Figure 1. Sequence characterization, geographical prevalence, and structural implications of spike mutations.

Figure 1.

(A) Schematics of the spike protein representing the mutations in the S1 and S2 domains. Different regions of spike proteins are indicated: NTD (N-terminal domain), receptor-binding domain, FP (fusion peptide) HR1 and 2 (heat repeat 1 and 2), and TM (transmembrane region). (B) The table represents the frequency of various mutations found in the SARS-CoV-2 sequences submitted on GISIAD till October 2021. (C) Bar graph indicates the frequency of the Delta variant during the second wave in India.
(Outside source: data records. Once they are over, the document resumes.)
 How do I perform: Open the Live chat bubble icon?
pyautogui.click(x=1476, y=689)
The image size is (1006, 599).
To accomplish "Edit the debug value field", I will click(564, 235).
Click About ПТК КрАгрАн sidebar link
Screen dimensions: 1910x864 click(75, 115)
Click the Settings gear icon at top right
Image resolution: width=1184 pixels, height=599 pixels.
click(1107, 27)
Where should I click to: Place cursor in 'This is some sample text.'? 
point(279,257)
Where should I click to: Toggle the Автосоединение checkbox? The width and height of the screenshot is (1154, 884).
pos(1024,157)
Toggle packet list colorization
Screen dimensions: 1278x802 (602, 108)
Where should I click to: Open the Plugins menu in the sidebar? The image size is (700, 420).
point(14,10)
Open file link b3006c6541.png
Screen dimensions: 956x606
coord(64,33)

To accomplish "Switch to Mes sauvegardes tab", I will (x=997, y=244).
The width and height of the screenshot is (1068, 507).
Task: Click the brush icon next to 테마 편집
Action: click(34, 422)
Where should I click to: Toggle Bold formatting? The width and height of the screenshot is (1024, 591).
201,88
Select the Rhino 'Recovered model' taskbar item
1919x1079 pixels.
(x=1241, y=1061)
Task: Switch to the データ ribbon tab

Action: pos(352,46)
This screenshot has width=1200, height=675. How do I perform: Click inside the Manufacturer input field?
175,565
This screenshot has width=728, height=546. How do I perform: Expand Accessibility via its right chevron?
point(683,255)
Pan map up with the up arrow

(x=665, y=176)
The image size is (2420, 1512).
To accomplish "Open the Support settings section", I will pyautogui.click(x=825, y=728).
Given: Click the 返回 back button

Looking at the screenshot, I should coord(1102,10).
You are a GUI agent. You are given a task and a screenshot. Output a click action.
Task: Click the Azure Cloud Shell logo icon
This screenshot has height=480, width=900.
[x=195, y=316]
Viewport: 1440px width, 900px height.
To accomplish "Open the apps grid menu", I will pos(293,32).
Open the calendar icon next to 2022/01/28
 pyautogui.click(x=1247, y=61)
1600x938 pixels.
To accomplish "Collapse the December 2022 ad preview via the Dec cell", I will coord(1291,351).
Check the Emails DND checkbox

The orange color shows the total number of SARS-CoV-2 sequences submitted each month (denoted on the X-axis), and the blue represents the number of sequences among total sequences submitted between the period of June 2020–August 2021. The data were obtained from the GISAID SARS-CoV-2 database (https://outbreak.info/). (D) The prevalence of E156G/∆157-158 mutation in the indicated countries and worldwide. (E) Occurrence of E156G/∆157-158 in the PANGO lineages (https://cov-lineages.org/index.html). (F) The numbers of sequences carrying E156G/∆157-158 were reported by indicated countries. The left Y-axis represents the total number (#) of SARS-CoV-2 genome sequences (blue dots), whereas the right Y-axis denotes the percentage of E156G/∆157-158 occurrence (red bars). The X-axis represents the months of sequence submission. (G) Mutations found in the spike ICS-05 are shown in the sticks (magenta) in the spike protomer (green, PDB ID: 7DF3). (H) Superimposition of WT NTD (green, PDB ID: 7DF3) and E156G/∆157-158 NTD (magenta) of the spike protein.